In a human study of subjects with mild atopic dermatitis, topical application of RA (0.3% cream emulsion) twice a day for 8 weeks to elbow flexures significantly reduced erythema and transepidermal water loss on the antecubital fossa, compared with cream controls.61 Treated subjects also self-reported noticeable improvements in dryness and pruritus. A randomized, double-blind, age-matched, placebo-controlled clinical trial was conducted with patients with seasonal allergic rhinoconjunctivitis who were treated orally with RA (50 mg/d or 200 mg/d) for 21 days.62 Based on patients’ daily records, compared with controls, those treated with 50 mg RA exhibited significantly improved symptoms for itchy nose, watery eyes, and itchy eyes. Rosmarinic acid also significantly reduced the numbers of neutrophils and eosinophils in nasal lavage fluid. Neither adverse events nor significant abnormalities in blood tests were detected. These results were similar to those reported by the same authors when patients with seasonal allergic rhinoconjunctivitis were treated orally with an extract of P frutescens enriched for RA (50 or 200 mg RA) daily for 21 days.63
In a recent double-blind, placebo-controlled study, 242 patients with chronic obstructive pulmonary disease were randomly assigned to receive 200 mg 1,8-cineole or placebo, orally 3 times per day for 6 months.64 Compared with controls, those treated with 1,8-cineole showed a significant drop in frequency, severity, and duration of respiratory problems, and, secondarily, lung function and quality of life were significantly improved. Adverse events were comparable in both groups.

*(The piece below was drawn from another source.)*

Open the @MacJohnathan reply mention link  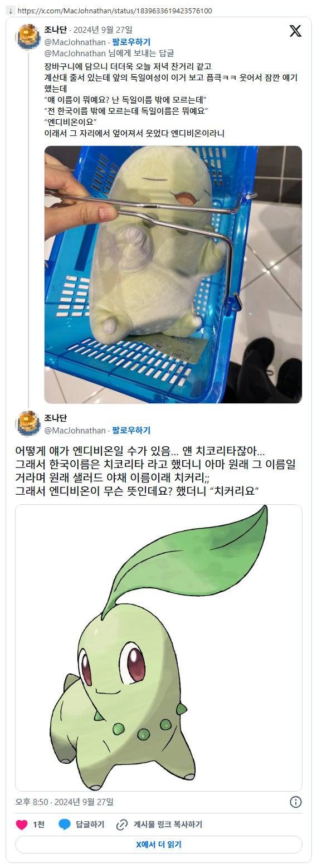pos(75,53)
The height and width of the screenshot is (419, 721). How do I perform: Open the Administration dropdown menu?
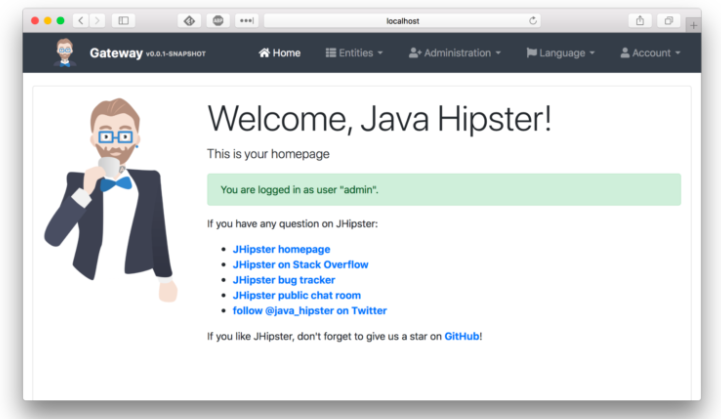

In another double-blind, placebo-controlled trial, 32 patients with steroid-dependent bronchial asthma were randomly allocated to take small capsules containing 200 mg 1,8-cineole 3 times a day or placebo for 12 weeks.65 For those receiving 1,8-cineole, there was a significant reduction in oral steroid doses needed to maintain clinical stability. No serious adverse events were reported. Two earlier studies by the same researchers suggested that the effects of 1,8-cineole may be mediated by suppression of cytokine production and arachidonic acid metabolism.66,67 The appendix contains more findings on anti-inflammatory actions of rosemary68 (see Appendix, Supplemental Digital Content 1, http://links.lww.com/NT/A15).
Alleviation of Metabolic Disorders (Obesity and Diabetes)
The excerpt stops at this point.